Mutual Authentication and Key Exchange Protocol for Peer-to-Peer IoT Devices

In database-driven Internet of Things (IoT), the connection between two IoT devices is performed indirectly through a server. Data collected on one IoT device needs to flow to the server before reaching another IoT device. By contrast, Peer-to-Peer (P2P) IoT enables direct connection between two IoT endpoints. IoT data is shared directly between two ‘peers’ and a server is only needed to enroll the devices in the P2P network for a direct connection. P2P IoT has much lower latency and higher privacy than database-driven IoT. However, current practices of addressing the wireless vulnerability by using the server to mediate a direct end-to-end encrypted connection between two IoT endpoints is too complex and inefficient.

This technology offer is a lightweight and secure protocol for mutual authentication and key exchange directly between two endpoints in P2P IoT. The protocol exploits physically unclonable function (PUF) derived from manufacturing process variations of integrated circuits as device “biometrics”. The PUF circuit is lightweight and can be embedded in an endpoint device to generate unique, unpredictable, and unforgeable identity only upon query. PUF-based device identity is tamper-aware and hence more secure than hardcoded or memory-based identity. This PUF-based protocol is significantly more efficient and secure than cryptographic-key based protocols for P2P IoT applications. It enables any pair of IoT devices after enrollment to directly authenticate each other.
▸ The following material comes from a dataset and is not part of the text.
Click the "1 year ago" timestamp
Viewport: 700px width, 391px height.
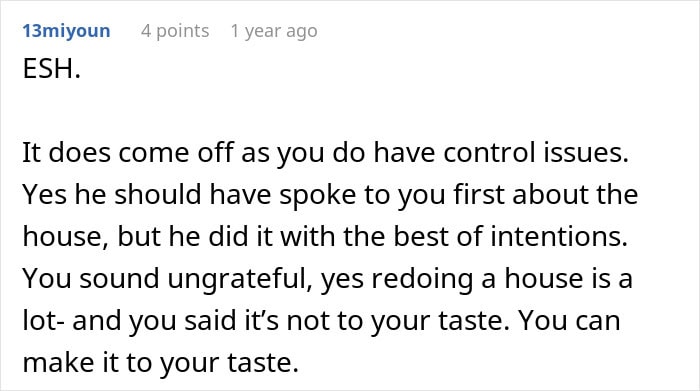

Upon successful authentication, a secure and fresh shared session key is automatically established for encrypted communication, which directly overcomes the existing key distribution and management problem in P2P IoT.

This protocol uses hardware-intrinsic root of trust to achieve robust security and privacy protection against impersonation attacks. Existing protocols rely mainly on public and private key cryptographic algorithms, which require the secret keys to be stored locally on device’s memory. Secret keys stored persistently on IoT devices are vulnerable to memory, side-channel, and tamper attacks. This protocol creates puzzles that can be solved only by the genuine interlocutors using their respective PUFs (“silicon biometrics”) without storing any secrets on device. The secret required to solve the puzzle can be generated-upon-request by the device PUF and cannot be tampered.

This protocol has the following unique advantages:

1. Secure:  IoT devices, either prover or verifier, do not have to store any secrets locally. Device-to-device mutual authentication and key exchange can be achieved directly without involving a server, after the devices have been enrolled.
2. Flexible: “Silicon biometrics” can be realized in several ways, e.g., memories or ring oscillators, based on the resources of each device.
3. Efficient: Only require three handshakes to establish the mutual authentication and key exchange.
4. Low-cost: Computational complexity on each device is very low. For each pair of devices, the total communication cost is only around 300 bytes and the storage cost on each device is only around 150 bytes.
5. Generic: The handshake messages are generic. Its binaries can be adapted to any payload of gateway or network communication package specifications. No complicated controller is required to execute the protocol operations on the device.

The proposed protocol can be used to benefit smart home and secure peer-to-peer communications in IoT applications, e.g.,

1. Secure remote control of smart locks/printers/water heaters and so on.
2. Drone remote control and surveillance.
3. Secure communication between a window actuator and its external weather station.
4. Safe and secure P2P video live streaming between security cameras and phones.  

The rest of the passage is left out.